- Aim of the task -
Nothing should appear in the answer except the lines below from the line containing "Rss (297, 2009)" through the line containing "Privacy Policy (110, 2543)", copied exactly, with pictures left out.

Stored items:
[Start of section]
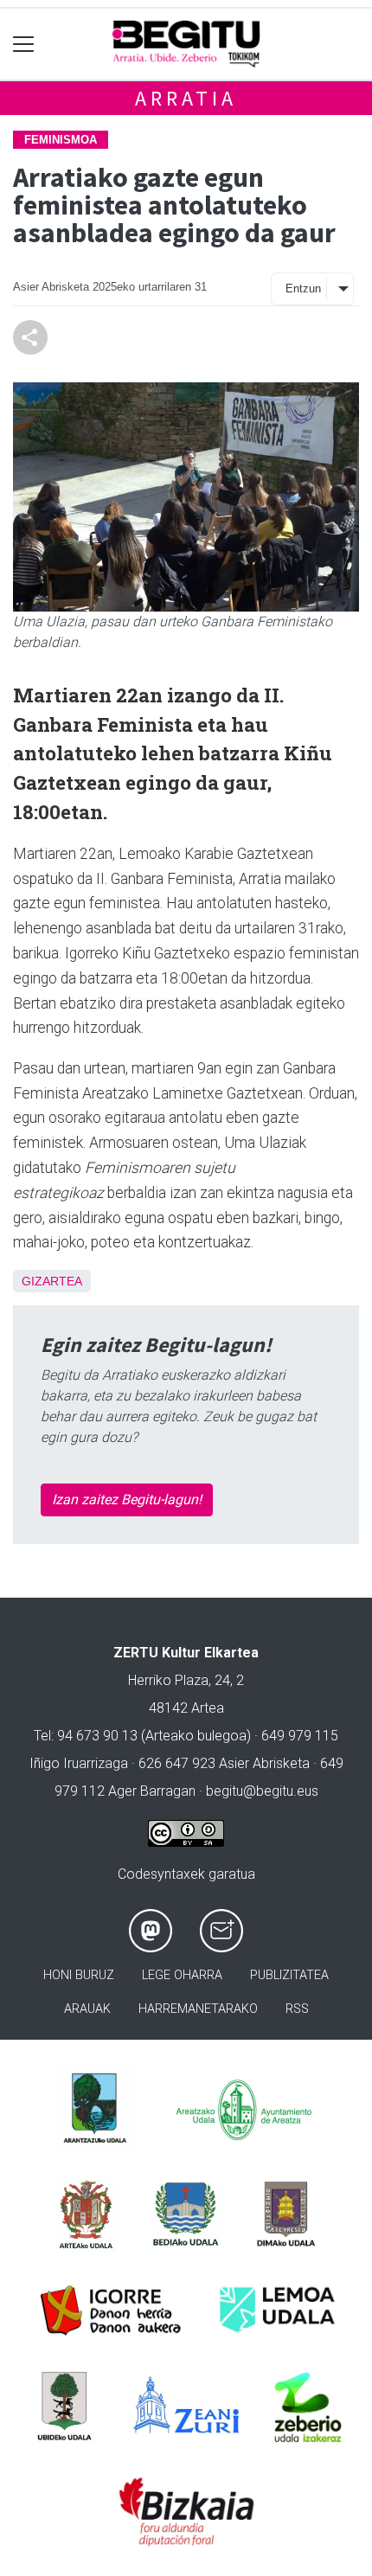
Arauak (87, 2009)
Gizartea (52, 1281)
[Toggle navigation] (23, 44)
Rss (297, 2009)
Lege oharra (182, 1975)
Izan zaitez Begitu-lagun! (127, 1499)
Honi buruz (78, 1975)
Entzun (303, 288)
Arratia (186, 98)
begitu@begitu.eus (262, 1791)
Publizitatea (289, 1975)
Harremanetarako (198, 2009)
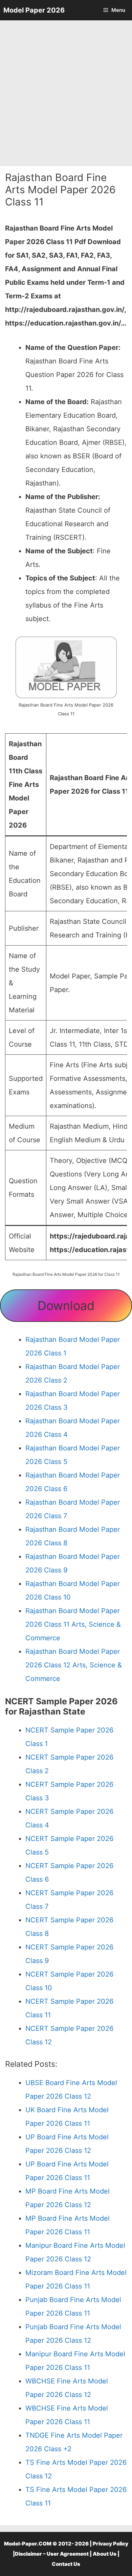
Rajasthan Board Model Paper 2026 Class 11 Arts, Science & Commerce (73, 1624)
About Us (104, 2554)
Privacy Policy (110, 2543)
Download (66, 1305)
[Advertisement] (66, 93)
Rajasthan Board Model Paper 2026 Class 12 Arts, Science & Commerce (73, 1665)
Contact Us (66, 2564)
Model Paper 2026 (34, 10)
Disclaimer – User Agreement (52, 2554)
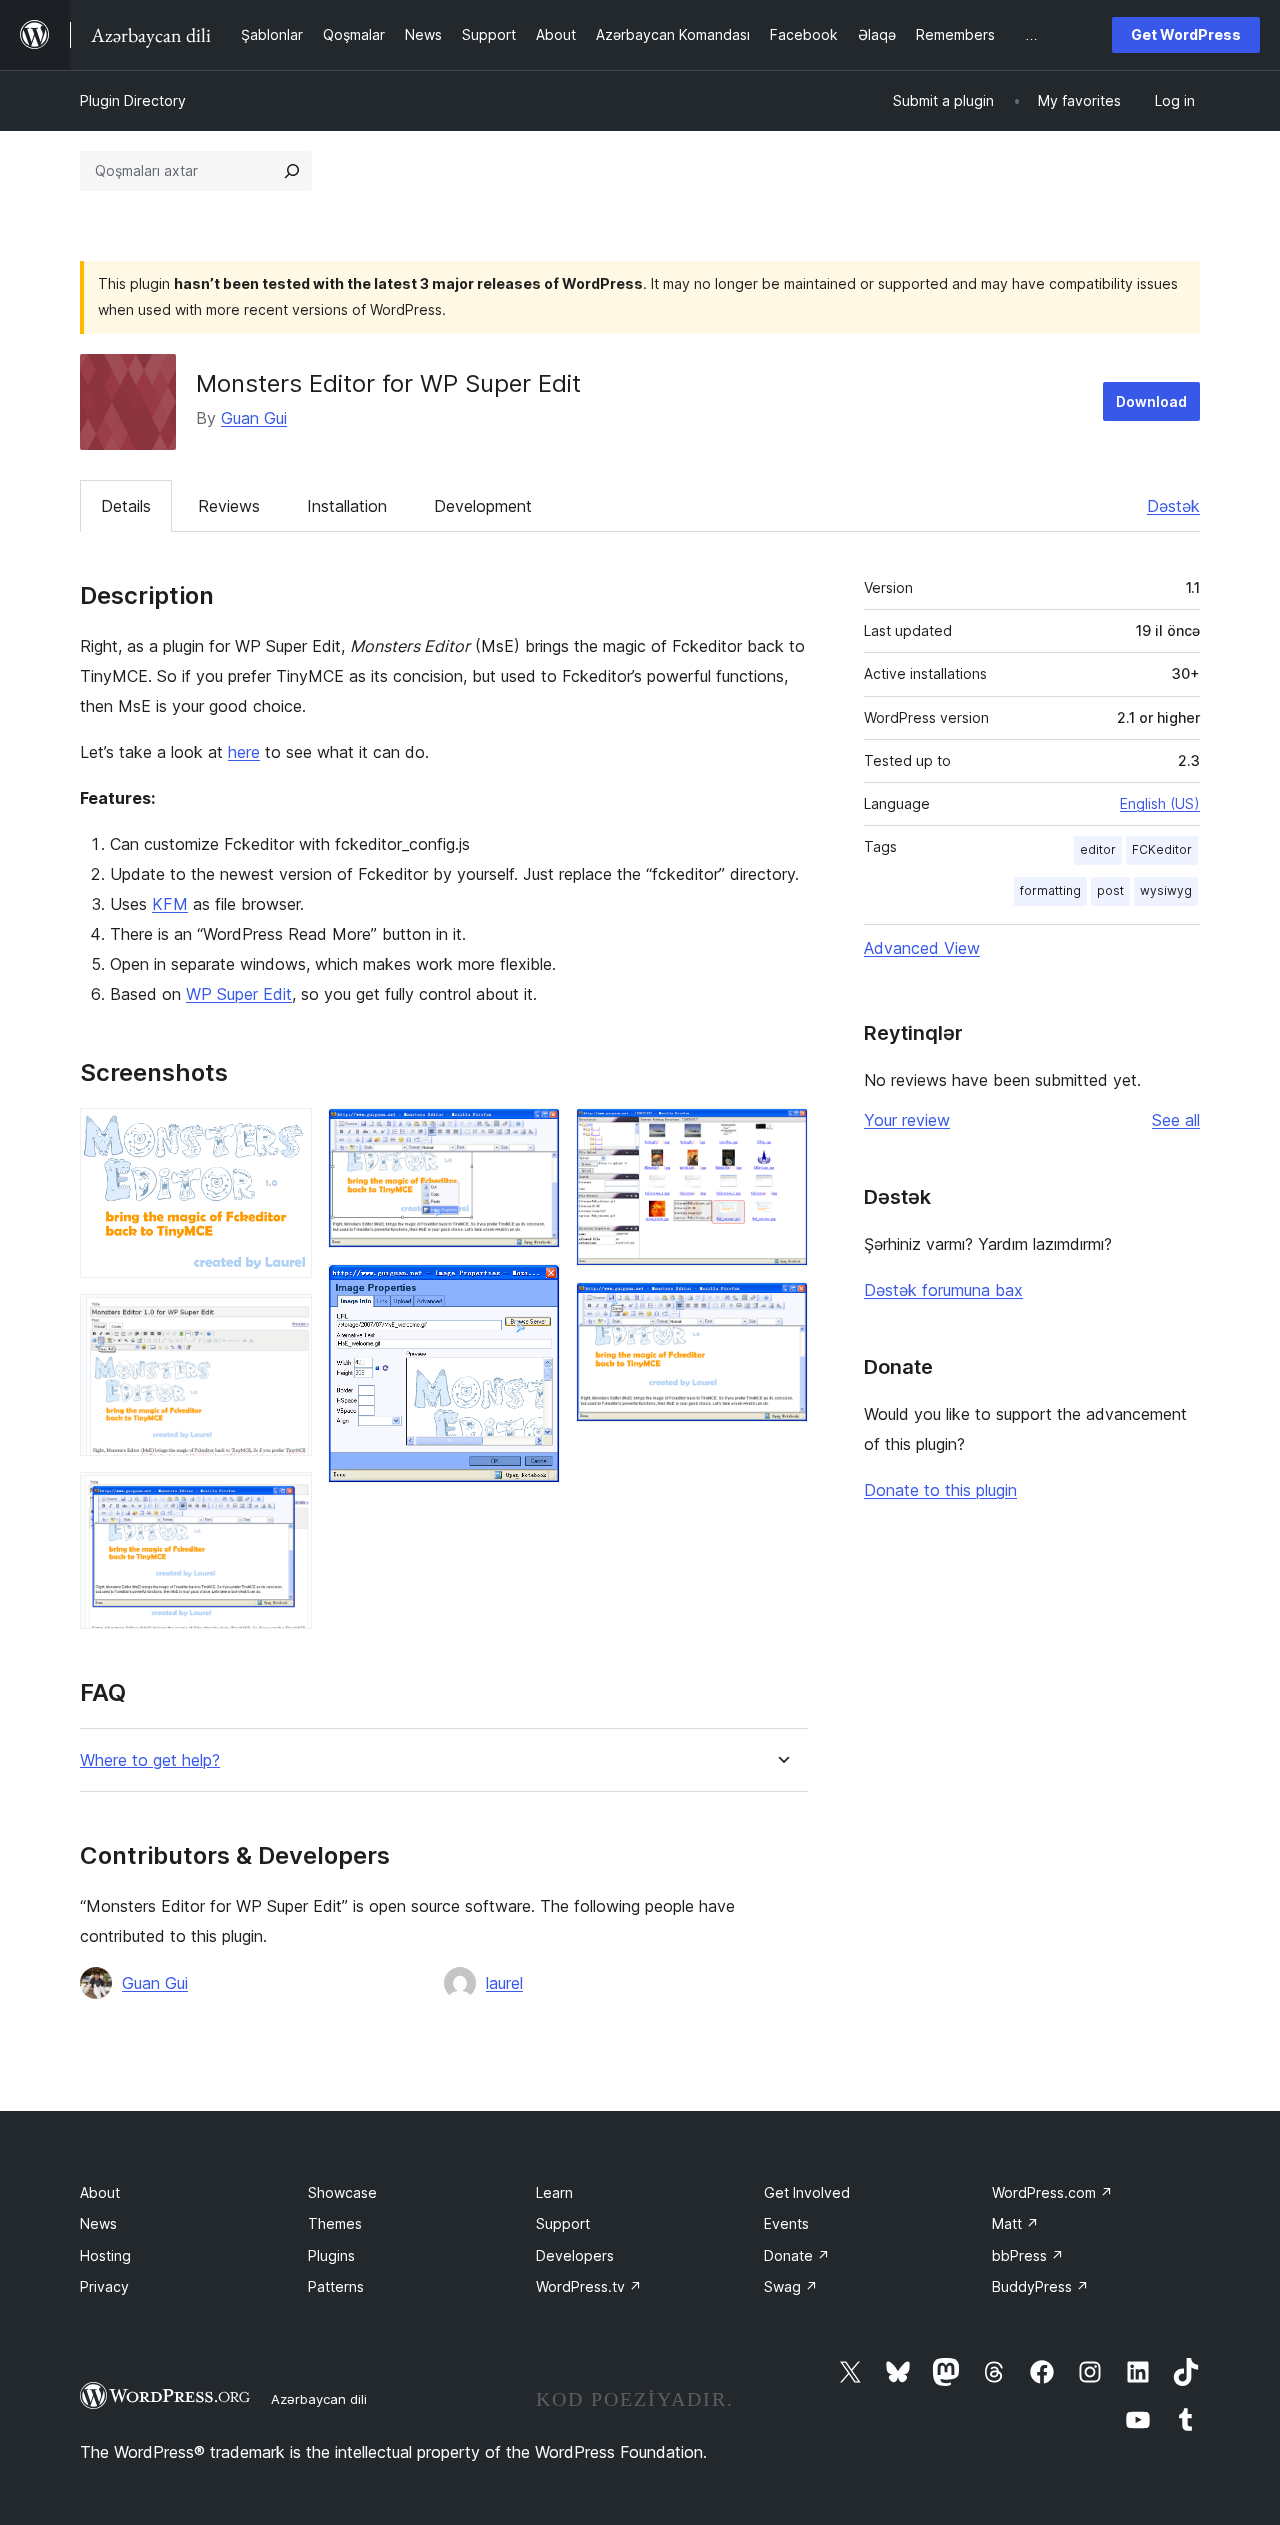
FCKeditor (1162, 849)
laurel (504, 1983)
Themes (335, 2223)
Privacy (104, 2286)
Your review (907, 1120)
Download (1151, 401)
[End of section]
- Output of the exercise -
Rss (297, 2009)
Lege oharra (182, 1975)
Izan zaitez Begitu-lagun! (127, 1499)
Honi buruz (78, 1975)
Entzun (303, 288)
Arratia (186, 98)
begitu@begitu.eus (262, 1791)
Publizitatea (289, 1975)
Harremanetarako (198, 2009)
Rajasthan Board Model Paper 2026 Class 11 Arts, Science & Commerce (73, 1624)
About Us (104, 2554)
Privacy Policy (110, 2543)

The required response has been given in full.